**Data shown**
□ □ □ □

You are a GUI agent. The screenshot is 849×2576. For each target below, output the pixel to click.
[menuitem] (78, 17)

□ □ □ □

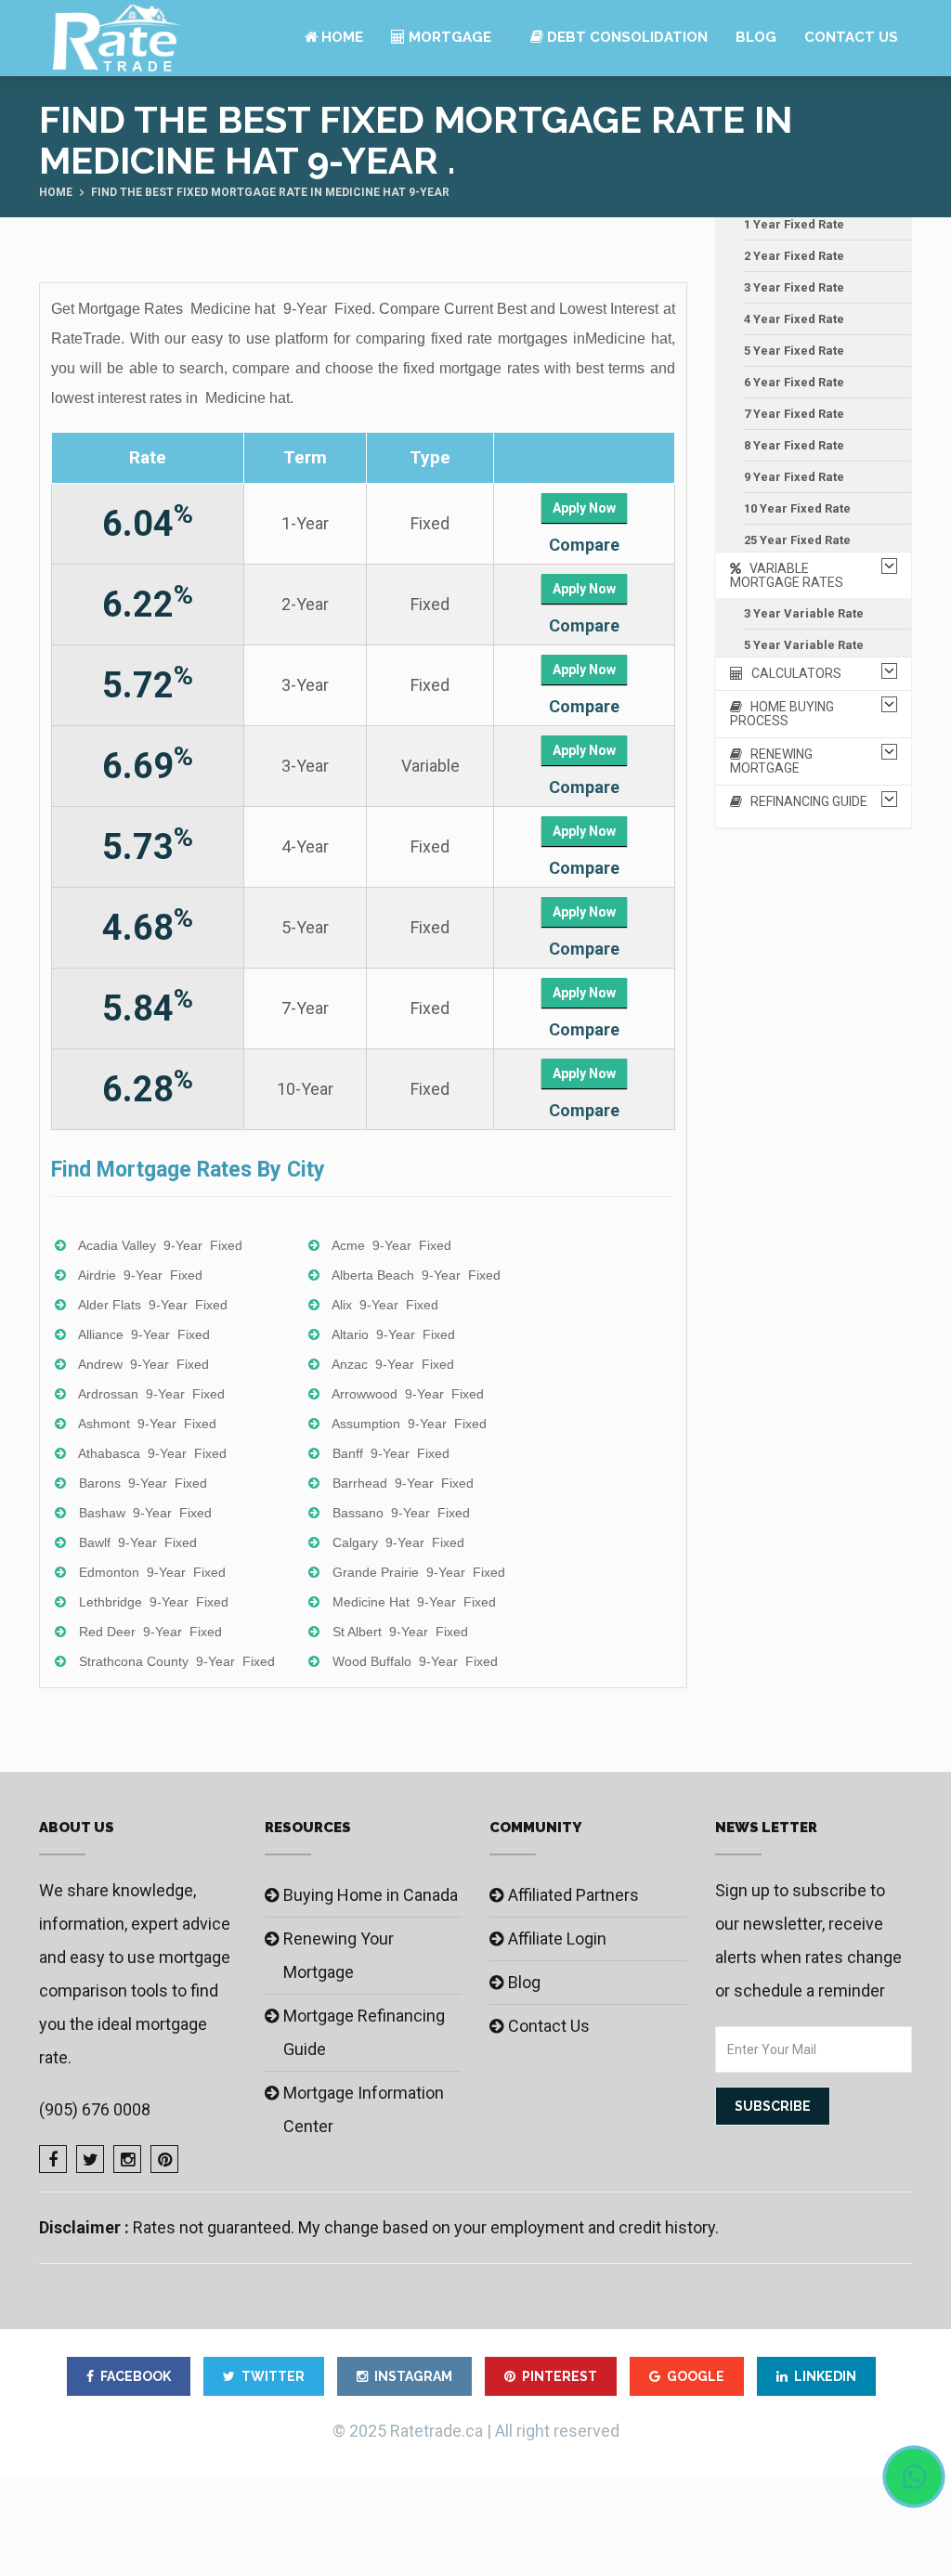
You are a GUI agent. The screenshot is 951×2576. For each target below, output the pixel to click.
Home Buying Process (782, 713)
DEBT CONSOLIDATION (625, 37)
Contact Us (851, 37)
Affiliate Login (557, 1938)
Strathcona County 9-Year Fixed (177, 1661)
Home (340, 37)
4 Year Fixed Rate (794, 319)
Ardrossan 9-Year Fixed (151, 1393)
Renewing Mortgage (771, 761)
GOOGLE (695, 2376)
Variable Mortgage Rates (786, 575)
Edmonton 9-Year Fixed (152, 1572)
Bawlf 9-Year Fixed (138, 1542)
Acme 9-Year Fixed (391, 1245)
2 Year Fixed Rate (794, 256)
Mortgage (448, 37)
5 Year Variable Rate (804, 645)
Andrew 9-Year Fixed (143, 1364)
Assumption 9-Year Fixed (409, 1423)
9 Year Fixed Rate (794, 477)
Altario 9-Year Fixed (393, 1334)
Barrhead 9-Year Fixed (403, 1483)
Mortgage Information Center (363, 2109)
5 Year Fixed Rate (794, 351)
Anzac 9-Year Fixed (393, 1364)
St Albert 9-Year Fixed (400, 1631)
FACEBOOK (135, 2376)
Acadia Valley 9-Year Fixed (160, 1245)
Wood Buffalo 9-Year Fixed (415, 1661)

□ □ □ □

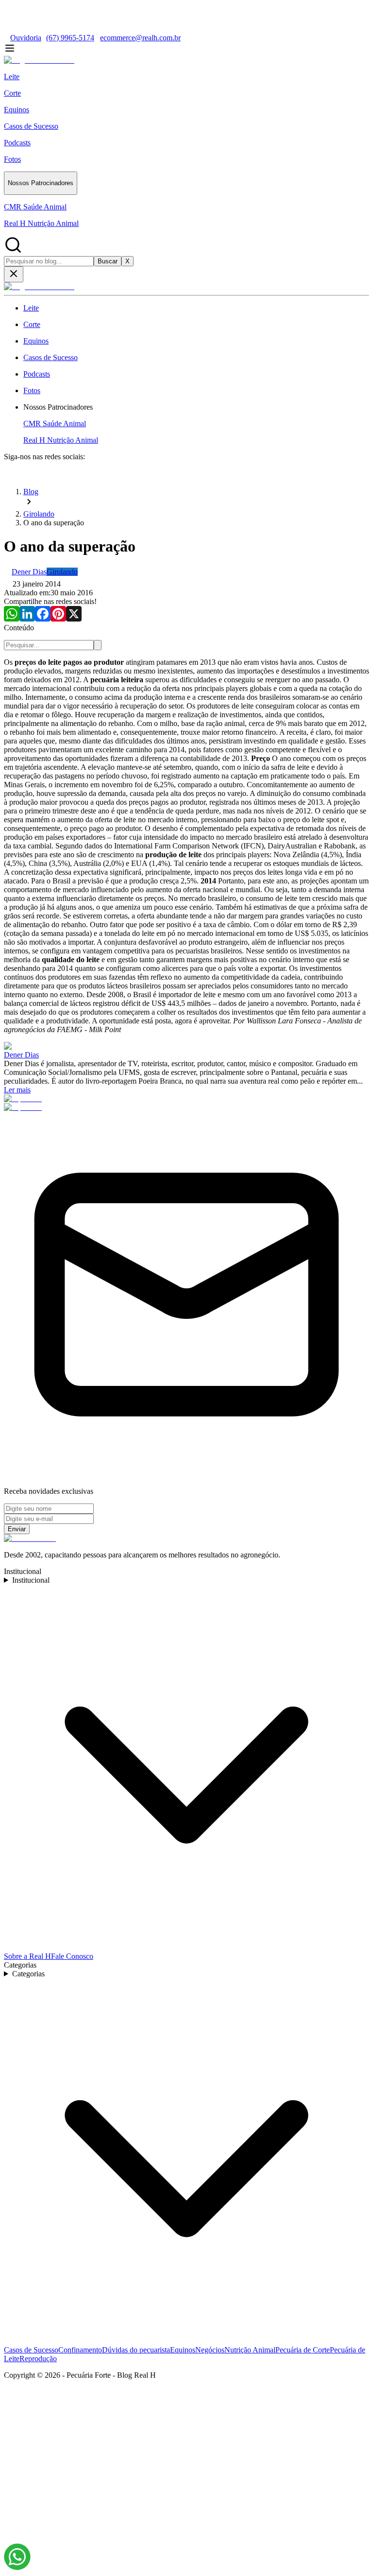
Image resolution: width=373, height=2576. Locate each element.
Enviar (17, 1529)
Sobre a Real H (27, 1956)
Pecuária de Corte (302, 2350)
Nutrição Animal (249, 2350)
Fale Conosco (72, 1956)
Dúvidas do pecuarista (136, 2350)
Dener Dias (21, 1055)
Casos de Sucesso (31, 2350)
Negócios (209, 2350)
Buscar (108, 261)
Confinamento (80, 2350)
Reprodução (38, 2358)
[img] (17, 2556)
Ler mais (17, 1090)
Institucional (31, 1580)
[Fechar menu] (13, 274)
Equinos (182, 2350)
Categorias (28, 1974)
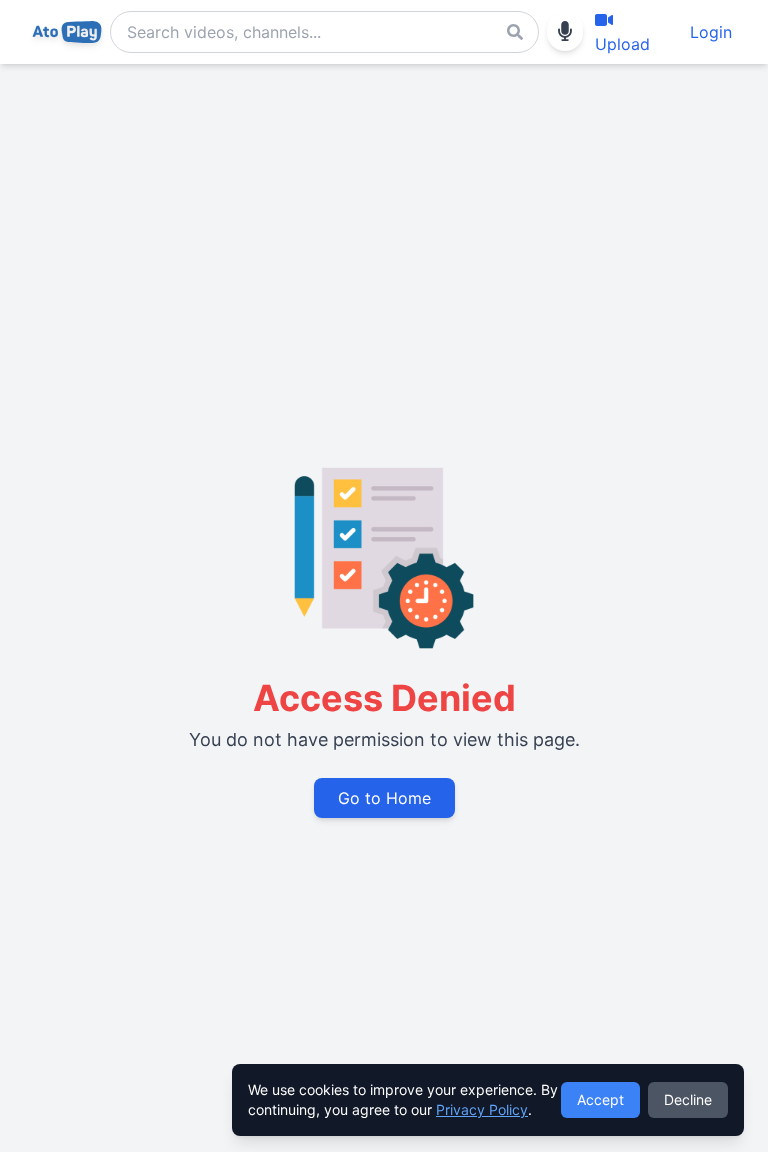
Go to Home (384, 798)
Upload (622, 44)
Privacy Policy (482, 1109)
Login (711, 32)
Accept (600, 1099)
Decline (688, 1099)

□ □ □ □

**Your instructions**
Retype word for word everything in the listing above from the line that holds "Altario 9-Year Fixed (393, 1334)" down to the line that holds "Wood Buffalo 9-Year Fixed (415, 1661)". Keep both end lines and leave out the rest.

**Exercise output**
Altario 9-Year Fixed (393, 1334)
Barrhead 9-Year Fixed (403, 1483)
Mortgage Information Center (363, 2109)
5 Year Fixed Rate (794, 351)
Anzac 9-Year Fixed (393, 1364)
St Albert 9-Year Fixed (400, 1631)
FACEBOOK (135, 2376)
Acadia Valley 9-Year Fixed (160, 1245)
Wood Buffalo 9-Year Fixed (415, 1661)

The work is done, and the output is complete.